═══ EXCERPTED DATA

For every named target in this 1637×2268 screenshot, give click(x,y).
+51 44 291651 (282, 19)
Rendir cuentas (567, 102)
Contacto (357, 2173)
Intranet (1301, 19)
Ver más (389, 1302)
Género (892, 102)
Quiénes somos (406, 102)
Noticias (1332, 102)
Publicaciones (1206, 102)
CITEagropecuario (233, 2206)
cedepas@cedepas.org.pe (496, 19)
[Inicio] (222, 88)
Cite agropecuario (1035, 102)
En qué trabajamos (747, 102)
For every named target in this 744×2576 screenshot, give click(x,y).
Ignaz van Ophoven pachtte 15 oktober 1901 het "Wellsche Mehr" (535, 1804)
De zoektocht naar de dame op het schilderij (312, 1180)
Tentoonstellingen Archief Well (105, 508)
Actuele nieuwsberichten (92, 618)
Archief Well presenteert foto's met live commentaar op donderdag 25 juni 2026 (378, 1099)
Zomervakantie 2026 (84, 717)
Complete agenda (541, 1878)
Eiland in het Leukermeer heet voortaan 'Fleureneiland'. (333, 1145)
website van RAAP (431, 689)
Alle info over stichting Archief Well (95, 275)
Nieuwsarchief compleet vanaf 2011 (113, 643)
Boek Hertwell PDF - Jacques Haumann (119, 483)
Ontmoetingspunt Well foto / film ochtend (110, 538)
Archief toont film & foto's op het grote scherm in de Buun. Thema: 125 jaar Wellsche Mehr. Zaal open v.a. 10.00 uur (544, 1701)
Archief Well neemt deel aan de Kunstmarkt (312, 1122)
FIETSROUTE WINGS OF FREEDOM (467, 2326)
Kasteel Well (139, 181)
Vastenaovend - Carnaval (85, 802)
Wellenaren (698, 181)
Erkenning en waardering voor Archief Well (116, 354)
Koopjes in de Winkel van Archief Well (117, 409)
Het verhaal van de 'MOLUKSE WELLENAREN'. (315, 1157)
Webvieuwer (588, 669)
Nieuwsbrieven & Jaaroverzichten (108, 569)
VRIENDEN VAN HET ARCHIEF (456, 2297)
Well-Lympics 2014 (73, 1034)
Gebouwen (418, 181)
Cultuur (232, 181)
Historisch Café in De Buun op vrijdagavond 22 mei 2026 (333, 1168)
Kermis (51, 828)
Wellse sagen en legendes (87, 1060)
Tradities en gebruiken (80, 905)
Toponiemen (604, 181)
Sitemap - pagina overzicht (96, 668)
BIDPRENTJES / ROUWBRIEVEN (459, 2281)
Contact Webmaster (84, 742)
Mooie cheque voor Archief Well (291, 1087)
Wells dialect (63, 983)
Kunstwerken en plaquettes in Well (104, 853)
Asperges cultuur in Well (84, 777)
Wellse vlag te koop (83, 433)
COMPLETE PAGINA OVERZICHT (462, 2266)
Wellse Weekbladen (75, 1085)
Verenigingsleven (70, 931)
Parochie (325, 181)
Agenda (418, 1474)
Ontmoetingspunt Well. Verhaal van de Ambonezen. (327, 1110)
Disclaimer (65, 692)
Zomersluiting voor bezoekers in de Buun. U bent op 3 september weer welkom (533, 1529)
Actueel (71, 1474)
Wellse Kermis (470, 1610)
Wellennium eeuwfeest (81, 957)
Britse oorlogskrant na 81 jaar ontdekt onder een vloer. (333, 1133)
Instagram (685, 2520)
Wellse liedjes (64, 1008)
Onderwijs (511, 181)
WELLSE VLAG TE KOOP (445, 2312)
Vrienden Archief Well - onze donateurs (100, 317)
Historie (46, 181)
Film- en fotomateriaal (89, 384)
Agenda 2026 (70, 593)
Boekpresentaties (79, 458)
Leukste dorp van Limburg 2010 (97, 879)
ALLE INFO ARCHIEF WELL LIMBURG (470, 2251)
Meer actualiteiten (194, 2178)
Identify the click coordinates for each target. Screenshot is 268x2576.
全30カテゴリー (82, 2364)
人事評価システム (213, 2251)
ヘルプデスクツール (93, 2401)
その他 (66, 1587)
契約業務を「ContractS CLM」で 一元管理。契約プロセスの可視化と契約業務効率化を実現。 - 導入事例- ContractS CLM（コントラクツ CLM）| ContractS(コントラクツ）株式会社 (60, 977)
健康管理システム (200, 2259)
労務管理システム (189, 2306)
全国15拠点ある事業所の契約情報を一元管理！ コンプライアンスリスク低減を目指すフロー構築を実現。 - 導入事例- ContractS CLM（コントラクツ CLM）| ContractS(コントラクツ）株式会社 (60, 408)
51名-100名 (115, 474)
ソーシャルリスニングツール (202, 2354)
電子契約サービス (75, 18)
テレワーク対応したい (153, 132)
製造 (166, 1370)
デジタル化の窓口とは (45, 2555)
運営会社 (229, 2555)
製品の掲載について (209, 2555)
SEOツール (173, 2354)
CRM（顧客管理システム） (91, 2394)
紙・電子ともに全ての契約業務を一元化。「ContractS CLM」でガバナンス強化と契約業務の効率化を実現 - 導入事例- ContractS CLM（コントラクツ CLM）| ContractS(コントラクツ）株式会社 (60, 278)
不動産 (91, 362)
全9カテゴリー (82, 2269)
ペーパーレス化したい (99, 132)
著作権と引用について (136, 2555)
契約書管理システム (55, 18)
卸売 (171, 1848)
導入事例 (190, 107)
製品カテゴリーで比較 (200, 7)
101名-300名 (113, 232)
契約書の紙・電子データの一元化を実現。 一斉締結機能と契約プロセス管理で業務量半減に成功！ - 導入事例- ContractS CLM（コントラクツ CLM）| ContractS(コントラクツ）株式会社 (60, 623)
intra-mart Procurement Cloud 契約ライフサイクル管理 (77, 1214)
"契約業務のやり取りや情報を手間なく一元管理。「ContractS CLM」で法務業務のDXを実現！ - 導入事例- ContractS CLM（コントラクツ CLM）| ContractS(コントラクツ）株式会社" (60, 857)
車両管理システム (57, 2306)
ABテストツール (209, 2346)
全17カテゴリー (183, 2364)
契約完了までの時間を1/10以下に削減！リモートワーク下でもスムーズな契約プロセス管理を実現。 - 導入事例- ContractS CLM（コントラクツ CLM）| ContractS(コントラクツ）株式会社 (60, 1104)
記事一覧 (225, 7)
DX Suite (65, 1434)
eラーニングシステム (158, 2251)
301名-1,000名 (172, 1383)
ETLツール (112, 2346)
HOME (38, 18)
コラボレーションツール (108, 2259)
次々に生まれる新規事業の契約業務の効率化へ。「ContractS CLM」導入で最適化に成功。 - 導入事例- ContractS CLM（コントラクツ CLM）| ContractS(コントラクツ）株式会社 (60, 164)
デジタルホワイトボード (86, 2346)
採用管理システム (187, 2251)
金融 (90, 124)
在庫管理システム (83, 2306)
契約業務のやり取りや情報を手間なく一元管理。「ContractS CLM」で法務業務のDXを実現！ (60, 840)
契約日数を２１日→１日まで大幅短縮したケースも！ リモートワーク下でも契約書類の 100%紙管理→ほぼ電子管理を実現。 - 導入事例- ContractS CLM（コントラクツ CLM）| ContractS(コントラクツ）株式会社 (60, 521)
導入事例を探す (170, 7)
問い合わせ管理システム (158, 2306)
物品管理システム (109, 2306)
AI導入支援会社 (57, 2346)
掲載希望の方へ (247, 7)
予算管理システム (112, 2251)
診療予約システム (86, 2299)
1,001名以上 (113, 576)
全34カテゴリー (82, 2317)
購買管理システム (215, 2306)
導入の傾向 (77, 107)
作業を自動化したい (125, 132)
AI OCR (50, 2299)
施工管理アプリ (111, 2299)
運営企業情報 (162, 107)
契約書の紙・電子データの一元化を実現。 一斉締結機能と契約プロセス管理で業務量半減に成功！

══════

Count the lines above that contain the word "Mehr", and reply with only that number.

2